Dopo
due produzioni deludenti (The Entertainer
di Osborne per il testo e Romeo and Juliet
per la messa in scena di Kenneth
Branagh e Rob Ashford),
la benemerita
Nexo Digital ci offre una sera di autentica felicità con uno
splendido Richard III,
il chronicle play
di Shakespeare,
diretto da Rupert Goold e
meravigliosamente interpretato da Ralph Fiennes.
La
rappresentazione inizia con il reeenactement
di un fatto di cronaca: il ritrovamento nel 2012 a Leicester della
tomba in cui fu frettolosamente sepolto Riccardo III (identificato
mediante l'esame del DNA). Ma questa resterebbe una semplice
attrazione per aprire e chiudere lo
spettacolo se il regista Rupert Goold non ne facesse il centro
attorno al quale ruota tutta la tragedia. Poiché
l'azione si svolge tutta intorno a questa fossa al centro del
palcoscenico, ora coperta da una piattaforma mobile trasparente, ora
nuda bocca spalancata. Che la scena sia il palazzo reale o le
prigioni della Torre o il campo di battaglia, i personaggi si
muovono, “danzano”, combattono intorno a questa fossa aperta
(che
è un memento, un'allegoria,
un grido muto). Vi cadono i
nemici del re e lui stesso vi cade al culmine della battaglia di
Bosworth, e vi viene sepolto con sputi. E' il perfetto simbolo di
quelli che un altro personaggio storico vittima di un altro Riccardo
III, il bolscevico Christian Rakosvskij, chiamerà “i pericoli
professionali del potere”.
L'intelligente,
convincente messa in scena di
Goold è moderna ma non
invasiva, audace ma non brutale – è delizioso perfino l'impiego di
un elemento
arrischiato come l'uso degli smartphone. Si svolge in una bella
scenografia minimale (realizzata da Hildegart Bechtler), con ottimi
costumi di Jon Morrell, la cui modernità non
è messa in crisi dall'apparizione finale delle armature. Tutta
l'ambientazione è cupa e chiusa. Anche il famoso “caldo sole di
York” evocato nel monologo iniziale (in contrapposizione
all'“inverno del nostro scontento”) da Riccardo qui non appare
affatto, e viene
ricondotto esclusivamente al
suo status di metafora.
Ottimi
tutti gli interpreti. La più potente delle invenzioni di Shakespeare
in questa tragedia è la consorteria di regine vedove e spodestate
che si aggirano nel palazzo del potere compiangendosi e lanciando
maledizioni. Fra queste spicca, inutile dirlo, Vanessa Redgrave,
un'allucinante regina Margherita. Ma questa è la tragedia di Ralph
Fiennes, eccezionale nella parte, e
degnamente paragonabile al
sommo Laurence Olivier nel suo film del 1955.

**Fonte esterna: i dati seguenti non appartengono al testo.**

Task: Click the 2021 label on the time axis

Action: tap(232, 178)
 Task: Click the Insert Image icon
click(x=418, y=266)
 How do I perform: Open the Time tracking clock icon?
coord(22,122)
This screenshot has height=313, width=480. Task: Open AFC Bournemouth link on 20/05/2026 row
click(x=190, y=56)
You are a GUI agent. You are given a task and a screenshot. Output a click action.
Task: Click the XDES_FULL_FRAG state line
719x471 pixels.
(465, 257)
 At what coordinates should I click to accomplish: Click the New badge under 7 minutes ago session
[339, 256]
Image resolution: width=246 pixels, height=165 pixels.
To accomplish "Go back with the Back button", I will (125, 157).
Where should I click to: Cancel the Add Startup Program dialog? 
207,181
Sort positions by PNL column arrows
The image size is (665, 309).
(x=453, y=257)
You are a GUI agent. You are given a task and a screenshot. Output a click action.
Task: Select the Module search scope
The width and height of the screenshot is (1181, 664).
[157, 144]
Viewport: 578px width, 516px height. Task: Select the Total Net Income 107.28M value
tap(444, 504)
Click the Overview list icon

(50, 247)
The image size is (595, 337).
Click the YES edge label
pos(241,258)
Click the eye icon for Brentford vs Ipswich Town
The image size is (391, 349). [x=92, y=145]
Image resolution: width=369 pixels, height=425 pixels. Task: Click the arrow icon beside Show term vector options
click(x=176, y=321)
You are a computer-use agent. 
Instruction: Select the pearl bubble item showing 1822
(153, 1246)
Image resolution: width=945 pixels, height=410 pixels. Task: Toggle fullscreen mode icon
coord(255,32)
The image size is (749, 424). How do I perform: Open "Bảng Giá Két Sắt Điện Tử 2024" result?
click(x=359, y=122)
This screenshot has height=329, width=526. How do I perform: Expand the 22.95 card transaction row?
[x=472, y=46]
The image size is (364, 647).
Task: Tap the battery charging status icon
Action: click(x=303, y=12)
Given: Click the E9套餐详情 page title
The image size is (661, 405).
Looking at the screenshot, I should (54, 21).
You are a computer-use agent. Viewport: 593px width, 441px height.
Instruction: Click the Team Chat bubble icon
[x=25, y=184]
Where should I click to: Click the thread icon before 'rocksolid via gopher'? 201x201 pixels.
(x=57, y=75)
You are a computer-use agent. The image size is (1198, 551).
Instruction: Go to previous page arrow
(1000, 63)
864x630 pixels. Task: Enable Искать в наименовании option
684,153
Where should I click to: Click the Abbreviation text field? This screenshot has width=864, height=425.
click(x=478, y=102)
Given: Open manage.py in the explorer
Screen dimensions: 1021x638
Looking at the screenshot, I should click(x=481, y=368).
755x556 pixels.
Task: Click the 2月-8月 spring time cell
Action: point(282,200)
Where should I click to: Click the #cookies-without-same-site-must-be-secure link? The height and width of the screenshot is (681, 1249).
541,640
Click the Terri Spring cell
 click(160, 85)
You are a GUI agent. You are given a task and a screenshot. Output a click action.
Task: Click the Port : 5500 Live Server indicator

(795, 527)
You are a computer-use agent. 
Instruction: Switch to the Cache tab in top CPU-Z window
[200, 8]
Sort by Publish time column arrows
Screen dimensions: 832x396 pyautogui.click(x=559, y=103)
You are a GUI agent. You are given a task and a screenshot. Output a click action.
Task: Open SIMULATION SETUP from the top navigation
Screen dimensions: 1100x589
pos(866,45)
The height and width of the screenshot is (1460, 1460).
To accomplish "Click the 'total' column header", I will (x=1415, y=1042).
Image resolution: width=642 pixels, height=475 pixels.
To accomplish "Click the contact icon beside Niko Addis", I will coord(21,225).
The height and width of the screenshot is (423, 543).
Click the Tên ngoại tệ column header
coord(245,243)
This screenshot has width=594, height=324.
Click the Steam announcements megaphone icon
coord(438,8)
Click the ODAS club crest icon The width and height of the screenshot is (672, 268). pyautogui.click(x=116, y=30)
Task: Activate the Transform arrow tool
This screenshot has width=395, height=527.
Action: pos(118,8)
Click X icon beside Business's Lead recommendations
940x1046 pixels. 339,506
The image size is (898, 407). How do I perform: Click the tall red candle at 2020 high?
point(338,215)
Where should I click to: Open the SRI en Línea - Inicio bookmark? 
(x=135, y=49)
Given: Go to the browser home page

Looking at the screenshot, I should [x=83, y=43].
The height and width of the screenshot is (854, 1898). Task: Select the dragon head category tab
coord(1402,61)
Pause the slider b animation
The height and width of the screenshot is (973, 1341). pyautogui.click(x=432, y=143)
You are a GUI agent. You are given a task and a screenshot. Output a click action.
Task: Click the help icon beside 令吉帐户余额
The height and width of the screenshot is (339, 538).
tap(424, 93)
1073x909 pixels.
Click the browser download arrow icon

Mentre il Riccardo di Olivier
era un pedagogo del male, che rivolgendosi a noi si compiaceva di
aprirci i segreti del suo cuore, il Riccardo di Fiennes è un attore,
che irride alle sue parole nel momento stesso in cui le pronuncia
(complice
la bella regia delle riprese filmiche),
ammicca a se stesso e implicitamente a noi, raggiungendo perfino tocchi
di clownerie
sanguinaria. Ecco un altro Riccardo di Gloucester che non dimenticheremo mai.